TL;DR:

  • IoT data pipelines have four layers: ingestion (MQTT/Kafka), processing (stream or batch), storage (time-series DB), and visualisation
  • Time-series databases like InfluxDB and TimescaleDB outperform general-purpose databases for sensor data by 10–100x on write throughput and query speed
  • Stream processing with Kafka Streams or Apache Flink handles real-time anomaly detection; batch processing with Spark handles historical analysis

IoT data pipeline architecture is where most projects accumulate technical debt. A Raspberry Pi writing sensor readings directly to a Postgres table works for a proof of concept but falls apart at 1,000 devices and 10,000 readings per minute. Designing the pipeline correctly from the start — separating ingestion, processing, storage, and visualisation into distinct layers — makes the difference between a system that scales and one that requires an emergency rewrite at 10x load.

Layer 1: Ingestion

The ingestion layer receives raw data from devices and makes it available to downstream processors. Two protocols dominate.

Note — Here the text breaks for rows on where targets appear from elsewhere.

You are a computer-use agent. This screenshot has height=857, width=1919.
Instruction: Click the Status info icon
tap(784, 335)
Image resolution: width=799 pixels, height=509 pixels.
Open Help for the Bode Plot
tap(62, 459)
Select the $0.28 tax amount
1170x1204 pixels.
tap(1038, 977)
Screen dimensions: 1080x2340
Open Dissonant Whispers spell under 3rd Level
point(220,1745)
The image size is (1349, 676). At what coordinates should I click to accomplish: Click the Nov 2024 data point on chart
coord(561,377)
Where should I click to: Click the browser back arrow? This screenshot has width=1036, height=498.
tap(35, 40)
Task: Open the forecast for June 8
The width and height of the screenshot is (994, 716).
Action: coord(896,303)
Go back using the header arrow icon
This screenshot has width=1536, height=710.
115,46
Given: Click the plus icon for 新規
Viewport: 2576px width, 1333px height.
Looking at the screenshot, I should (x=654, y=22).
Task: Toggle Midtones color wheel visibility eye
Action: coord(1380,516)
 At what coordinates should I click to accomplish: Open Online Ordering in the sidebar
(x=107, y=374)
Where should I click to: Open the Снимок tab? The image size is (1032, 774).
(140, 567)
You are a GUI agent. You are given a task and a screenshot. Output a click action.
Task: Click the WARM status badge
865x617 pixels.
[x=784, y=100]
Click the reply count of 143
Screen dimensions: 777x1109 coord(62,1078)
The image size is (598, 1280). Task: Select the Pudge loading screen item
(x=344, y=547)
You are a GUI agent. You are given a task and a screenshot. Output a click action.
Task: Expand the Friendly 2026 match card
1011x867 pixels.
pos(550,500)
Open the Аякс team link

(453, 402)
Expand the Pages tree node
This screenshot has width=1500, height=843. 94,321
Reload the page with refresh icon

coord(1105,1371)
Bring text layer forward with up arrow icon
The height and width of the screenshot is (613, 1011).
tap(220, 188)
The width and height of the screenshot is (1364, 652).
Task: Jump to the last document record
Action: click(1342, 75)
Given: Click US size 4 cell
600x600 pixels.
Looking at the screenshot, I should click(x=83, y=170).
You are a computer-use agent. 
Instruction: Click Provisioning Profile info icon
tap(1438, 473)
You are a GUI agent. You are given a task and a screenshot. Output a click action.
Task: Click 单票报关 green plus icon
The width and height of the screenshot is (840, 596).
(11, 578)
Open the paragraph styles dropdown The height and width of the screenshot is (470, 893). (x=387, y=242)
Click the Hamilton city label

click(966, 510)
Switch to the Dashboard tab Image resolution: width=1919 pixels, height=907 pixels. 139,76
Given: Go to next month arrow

MQTT is the standard for constrained IoT devices — it’s lightweight, handles unreliable connections, and every platform has a client library. Devices publish to topic hierarchies like factory/line-1/sensor/42/temperature. A broker (Mosquitto for small deployments, EMQX for production scale) receives and routes messages.

Apache Kafka is the standard for the edge-to-cloud boundary and high-throughput pipelines. Where MQTT is optimised for device-to-broker communication, Kafka is optimised for broker-to-processor communication. A common pattern is an MQTT-to-Kafka bridge: an EMQX rule engine or a Node.js bridge process subscribes to MQTT topics and publishes to Kafka topics. Kafka’s durable log retention means downstream consumers can replay data, recover from failures, and operate independently.

For lower-volume deployments (under 10,000 messages per second), MQTT alone is sufficient — the broker delivers to multiple subscribers, including stream processors and database writers. At higher volumes or when you need replay and at-least-once semantics, add Kafka.

Layer 2: Processing

Processing transforms raw device data into meaningful signals. Two models apply depending on latency requirements.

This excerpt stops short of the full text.